### Instructies bij opdracht
Geef het iptables-configuratiescript hieronder volledig en ongewijzigd terug.

### Geëxtraheerde tekst
"""
IPTABLES="/sbin/iptables"

# interfaces (aanpassen aan eigen omgeving)

# interface waarmee gateway aan lokale netwerk zit

INTERNAL_INTERFACE="eth0"

INT="eth0"

WLAN_INTERFACE="wlan0"

# interface waarmee gateway aan het internet zit

EXTERNAL_INTERFACE="ppp0"

# ipadressen / netwerken

LAN="192.168.0.0/24"        # lokale netwerk (aanpassen aan eigen omgeving)

WLAN="10.10.10.0/3"

# overige

MASQ="yes"

HTTP_SERVER="no"

FTP_SERVER="no"

SSH_SERVER="yes"

NAME_SERVER="no"

SMTP_SERVER="no"

TELNET_SERVER="no"

LOG="yes"

WEBMIN="yes"
"""
### Aangeleverde gegevens
"""
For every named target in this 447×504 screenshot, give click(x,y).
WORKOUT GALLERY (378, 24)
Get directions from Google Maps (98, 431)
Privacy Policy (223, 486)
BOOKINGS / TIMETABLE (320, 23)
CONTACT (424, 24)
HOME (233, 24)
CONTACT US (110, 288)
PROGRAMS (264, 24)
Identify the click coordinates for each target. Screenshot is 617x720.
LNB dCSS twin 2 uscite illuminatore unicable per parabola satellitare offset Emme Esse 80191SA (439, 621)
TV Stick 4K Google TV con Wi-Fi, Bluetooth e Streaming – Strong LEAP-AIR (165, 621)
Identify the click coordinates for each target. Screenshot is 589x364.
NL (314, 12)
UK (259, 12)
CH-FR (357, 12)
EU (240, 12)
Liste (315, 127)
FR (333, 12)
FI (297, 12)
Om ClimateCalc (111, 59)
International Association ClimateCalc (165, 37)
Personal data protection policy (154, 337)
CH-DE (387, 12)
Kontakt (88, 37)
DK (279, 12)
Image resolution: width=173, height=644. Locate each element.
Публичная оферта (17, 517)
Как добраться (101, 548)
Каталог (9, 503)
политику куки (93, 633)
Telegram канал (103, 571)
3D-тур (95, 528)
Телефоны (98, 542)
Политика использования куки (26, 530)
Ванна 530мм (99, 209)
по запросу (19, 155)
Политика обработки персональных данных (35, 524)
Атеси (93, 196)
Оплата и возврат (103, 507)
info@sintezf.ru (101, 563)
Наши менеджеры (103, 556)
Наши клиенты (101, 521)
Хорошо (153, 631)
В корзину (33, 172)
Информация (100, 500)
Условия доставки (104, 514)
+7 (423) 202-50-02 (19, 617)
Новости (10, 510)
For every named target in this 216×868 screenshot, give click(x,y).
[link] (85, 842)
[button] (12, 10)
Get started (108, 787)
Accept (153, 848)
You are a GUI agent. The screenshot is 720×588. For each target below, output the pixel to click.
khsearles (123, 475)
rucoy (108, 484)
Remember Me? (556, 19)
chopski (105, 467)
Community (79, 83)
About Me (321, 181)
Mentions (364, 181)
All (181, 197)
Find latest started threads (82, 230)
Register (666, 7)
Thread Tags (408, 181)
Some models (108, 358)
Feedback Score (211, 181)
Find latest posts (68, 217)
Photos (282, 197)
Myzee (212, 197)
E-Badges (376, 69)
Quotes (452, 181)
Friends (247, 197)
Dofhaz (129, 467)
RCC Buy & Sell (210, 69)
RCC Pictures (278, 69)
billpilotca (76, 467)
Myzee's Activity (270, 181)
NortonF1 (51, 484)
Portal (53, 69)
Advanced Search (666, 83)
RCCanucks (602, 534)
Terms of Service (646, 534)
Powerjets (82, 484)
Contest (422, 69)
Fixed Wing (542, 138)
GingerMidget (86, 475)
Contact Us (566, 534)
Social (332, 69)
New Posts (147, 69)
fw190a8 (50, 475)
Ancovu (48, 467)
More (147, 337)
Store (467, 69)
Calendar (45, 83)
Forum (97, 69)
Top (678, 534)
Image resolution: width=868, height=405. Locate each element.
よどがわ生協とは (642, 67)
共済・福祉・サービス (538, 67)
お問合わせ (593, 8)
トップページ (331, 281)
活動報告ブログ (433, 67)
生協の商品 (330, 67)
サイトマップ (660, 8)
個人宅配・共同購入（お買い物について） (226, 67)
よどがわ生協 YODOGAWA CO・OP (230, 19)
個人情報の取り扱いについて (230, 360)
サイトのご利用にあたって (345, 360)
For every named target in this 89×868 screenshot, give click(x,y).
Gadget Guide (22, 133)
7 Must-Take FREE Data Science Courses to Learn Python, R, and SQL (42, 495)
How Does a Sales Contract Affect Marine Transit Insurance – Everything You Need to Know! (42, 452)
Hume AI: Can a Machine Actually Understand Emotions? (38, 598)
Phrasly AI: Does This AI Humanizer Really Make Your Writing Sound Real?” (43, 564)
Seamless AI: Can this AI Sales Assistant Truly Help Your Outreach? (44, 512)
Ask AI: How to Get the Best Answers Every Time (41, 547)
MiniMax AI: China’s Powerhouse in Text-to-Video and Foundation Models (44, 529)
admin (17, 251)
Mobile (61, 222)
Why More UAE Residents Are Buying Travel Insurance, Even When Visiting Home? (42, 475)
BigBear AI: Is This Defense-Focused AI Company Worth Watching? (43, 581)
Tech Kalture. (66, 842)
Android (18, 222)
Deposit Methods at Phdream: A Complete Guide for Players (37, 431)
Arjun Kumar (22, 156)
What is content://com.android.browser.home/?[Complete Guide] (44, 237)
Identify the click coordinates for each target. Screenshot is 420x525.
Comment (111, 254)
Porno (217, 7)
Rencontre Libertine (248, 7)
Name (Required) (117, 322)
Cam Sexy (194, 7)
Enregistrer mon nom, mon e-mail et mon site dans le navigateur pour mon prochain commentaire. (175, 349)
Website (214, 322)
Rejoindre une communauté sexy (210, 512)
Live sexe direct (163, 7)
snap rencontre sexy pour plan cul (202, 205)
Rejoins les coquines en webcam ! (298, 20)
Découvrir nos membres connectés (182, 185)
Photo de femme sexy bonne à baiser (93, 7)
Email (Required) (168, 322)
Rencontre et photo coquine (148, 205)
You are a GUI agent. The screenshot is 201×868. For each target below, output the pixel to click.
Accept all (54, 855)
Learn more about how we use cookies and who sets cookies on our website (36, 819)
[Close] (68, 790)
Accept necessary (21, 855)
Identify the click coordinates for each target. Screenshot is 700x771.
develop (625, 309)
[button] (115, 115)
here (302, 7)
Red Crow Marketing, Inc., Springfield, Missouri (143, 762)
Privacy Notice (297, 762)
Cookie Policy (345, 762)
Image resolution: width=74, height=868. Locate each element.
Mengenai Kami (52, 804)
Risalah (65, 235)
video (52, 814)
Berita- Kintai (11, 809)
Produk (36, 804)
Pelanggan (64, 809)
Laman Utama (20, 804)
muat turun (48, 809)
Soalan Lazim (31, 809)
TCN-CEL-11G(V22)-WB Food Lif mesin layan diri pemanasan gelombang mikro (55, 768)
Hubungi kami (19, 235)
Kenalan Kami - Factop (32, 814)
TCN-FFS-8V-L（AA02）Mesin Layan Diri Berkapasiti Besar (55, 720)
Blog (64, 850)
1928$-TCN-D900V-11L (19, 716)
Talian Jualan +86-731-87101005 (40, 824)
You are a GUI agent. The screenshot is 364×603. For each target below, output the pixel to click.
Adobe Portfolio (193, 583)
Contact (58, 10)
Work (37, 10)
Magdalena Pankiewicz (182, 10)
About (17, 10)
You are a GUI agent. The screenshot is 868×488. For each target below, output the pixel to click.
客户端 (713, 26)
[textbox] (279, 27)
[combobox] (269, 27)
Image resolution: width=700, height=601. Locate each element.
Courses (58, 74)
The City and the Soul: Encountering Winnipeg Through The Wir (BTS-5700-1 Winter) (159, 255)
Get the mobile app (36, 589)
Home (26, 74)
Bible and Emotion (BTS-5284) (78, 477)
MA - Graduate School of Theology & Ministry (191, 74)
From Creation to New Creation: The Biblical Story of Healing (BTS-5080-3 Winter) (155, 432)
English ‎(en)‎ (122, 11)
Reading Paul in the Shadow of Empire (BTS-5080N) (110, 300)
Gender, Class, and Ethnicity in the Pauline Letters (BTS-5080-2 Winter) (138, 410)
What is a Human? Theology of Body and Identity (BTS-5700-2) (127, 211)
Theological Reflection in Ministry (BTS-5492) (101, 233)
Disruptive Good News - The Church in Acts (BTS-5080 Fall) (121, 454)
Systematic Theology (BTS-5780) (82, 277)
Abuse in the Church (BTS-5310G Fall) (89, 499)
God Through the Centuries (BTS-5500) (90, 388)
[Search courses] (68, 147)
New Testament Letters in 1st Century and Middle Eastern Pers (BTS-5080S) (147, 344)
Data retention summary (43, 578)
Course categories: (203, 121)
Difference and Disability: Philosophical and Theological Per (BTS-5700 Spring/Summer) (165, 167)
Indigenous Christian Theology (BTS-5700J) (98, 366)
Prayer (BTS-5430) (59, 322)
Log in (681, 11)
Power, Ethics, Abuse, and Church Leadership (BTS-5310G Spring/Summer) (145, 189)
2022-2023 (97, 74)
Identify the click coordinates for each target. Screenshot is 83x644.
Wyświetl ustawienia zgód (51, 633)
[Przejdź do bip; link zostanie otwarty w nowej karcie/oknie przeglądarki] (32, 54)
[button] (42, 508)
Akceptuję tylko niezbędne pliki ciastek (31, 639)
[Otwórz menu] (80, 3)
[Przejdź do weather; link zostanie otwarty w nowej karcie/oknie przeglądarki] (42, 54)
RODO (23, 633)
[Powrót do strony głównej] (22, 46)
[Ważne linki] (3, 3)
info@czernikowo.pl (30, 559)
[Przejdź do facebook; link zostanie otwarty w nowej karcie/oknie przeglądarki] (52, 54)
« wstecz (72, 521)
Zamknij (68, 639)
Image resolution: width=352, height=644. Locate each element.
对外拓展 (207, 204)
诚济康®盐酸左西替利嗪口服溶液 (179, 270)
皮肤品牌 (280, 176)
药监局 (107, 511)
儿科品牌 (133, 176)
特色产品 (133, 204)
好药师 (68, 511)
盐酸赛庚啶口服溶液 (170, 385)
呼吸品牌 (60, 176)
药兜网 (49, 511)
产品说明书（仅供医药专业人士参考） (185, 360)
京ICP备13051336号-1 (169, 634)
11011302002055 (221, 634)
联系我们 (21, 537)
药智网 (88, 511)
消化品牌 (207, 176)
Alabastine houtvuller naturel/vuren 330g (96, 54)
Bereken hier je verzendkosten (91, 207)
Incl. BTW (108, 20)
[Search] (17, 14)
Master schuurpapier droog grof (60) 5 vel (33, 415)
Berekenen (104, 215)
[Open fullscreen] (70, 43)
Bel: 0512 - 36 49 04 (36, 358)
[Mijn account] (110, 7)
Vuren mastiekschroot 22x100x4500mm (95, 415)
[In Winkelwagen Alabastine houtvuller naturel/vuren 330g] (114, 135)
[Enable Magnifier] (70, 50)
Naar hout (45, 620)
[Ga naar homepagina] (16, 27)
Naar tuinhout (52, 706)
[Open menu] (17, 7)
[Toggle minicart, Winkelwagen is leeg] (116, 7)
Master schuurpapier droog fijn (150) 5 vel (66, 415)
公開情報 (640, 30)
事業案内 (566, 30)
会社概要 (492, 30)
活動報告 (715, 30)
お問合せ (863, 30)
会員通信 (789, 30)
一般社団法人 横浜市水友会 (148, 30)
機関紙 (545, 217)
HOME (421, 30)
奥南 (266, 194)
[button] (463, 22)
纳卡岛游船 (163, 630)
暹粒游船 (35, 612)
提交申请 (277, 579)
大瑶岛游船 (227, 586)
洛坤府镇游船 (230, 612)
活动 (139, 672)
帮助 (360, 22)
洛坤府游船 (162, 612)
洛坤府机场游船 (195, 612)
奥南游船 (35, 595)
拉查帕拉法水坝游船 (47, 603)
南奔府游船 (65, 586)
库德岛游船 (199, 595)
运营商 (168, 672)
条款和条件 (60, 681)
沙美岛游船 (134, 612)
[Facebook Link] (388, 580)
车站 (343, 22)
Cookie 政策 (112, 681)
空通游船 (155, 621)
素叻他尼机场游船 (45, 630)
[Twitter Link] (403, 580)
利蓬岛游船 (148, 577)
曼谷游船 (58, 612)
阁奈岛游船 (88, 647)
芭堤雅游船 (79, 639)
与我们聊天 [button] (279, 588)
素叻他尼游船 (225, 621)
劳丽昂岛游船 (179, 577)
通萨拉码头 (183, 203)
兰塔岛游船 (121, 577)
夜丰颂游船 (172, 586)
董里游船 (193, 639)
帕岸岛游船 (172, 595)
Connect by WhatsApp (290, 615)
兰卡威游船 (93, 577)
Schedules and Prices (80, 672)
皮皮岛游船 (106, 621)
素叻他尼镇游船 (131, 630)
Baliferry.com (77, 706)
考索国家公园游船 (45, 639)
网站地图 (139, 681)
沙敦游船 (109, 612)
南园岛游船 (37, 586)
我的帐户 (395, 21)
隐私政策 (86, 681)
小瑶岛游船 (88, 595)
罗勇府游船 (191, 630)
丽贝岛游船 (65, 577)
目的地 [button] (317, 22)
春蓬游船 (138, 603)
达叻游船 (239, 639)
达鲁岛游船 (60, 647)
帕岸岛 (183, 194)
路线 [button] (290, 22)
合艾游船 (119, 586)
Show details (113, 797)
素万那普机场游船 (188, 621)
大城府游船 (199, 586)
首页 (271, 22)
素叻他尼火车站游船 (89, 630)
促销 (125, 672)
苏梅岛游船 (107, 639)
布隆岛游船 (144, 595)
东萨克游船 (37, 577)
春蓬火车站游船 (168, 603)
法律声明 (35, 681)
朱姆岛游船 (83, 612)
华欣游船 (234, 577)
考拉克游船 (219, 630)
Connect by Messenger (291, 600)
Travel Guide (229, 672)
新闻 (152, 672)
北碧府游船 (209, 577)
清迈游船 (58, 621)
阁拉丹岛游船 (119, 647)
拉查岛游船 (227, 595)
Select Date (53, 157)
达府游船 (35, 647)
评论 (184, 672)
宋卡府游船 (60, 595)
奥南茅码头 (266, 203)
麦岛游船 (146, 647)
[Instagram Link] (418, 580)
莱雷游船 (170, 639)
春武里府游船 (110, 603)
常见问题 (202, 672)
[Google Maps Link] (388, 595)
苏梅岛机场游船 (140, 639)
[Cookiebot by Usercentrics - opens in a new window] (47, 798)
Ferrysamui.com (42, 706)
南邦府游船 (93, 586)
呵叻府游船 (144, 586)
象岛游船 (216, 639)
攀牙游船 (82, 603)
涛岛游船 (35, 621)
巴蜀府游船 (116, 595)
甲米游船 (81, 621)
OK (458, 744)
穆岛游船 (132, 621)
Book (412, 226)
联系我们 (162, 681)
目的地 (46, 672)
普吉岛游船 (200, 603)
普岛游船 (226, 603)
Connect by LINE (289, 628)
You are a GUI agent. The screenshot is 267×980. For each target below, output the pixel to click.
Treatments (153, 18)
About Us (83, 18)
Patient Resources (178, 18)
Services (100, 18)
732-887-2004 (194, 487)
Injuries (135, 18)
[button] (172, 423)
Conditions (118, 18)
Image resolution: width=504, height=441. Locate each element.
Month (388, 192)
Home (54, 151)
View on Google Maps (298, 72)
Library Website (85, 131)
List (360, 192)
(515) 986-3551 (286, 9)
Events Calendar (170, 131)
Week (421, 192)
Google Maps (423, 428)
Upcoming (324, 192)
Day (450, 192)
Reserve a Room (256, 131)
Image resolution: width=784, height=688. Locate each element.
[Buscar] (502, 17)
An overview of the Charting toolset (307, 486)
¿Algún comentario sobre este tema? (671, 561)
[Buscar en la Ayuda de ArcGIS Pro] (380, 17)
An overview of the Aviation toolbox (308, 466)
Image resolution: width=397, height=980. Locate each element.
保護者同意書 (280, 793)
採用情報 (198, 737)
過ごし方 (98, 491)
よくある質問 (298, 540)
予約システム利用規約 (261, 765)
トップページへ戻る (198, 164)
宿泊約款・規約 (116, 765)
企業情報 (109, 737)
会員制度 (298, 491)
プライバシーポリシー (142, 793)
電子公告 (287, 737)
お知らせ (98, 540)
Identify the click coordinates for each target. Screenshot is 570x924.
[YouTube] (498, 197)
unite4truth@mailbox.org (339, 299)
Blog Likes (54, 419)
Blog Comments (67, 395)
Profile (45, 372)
"""
### Uitvoer van oefening
IPTABLES="/sbin/iptables"

# interfaces (aanpassen aan eigen omgeving)

# interface waarmee gateway aan lokale netwerk zit

INTERNAL_INTERFACE="eth0"

INT="eth0"

WLAN_INTERFACE="wlan0"

# interface waarmee gateway aan het internet zit

EXTERNAL_INTERFACE="ppp0"

# ipadressen / netwerken

LAN="192.168.0.0/24"        # lokale netwerk (aanpassen aan eigen omgeving)

WLAN="10.10.10.0/3"

# overige

MASQ="yes"

HTTP_SERVER="no"

FTP_SERVER="no"

SSH_SERVER="yes"

NAME_SERVER="no"

SMTP_SERVER="no"

TELNET_SERVER="no"

LOG="yes"

WEBMIN="yes"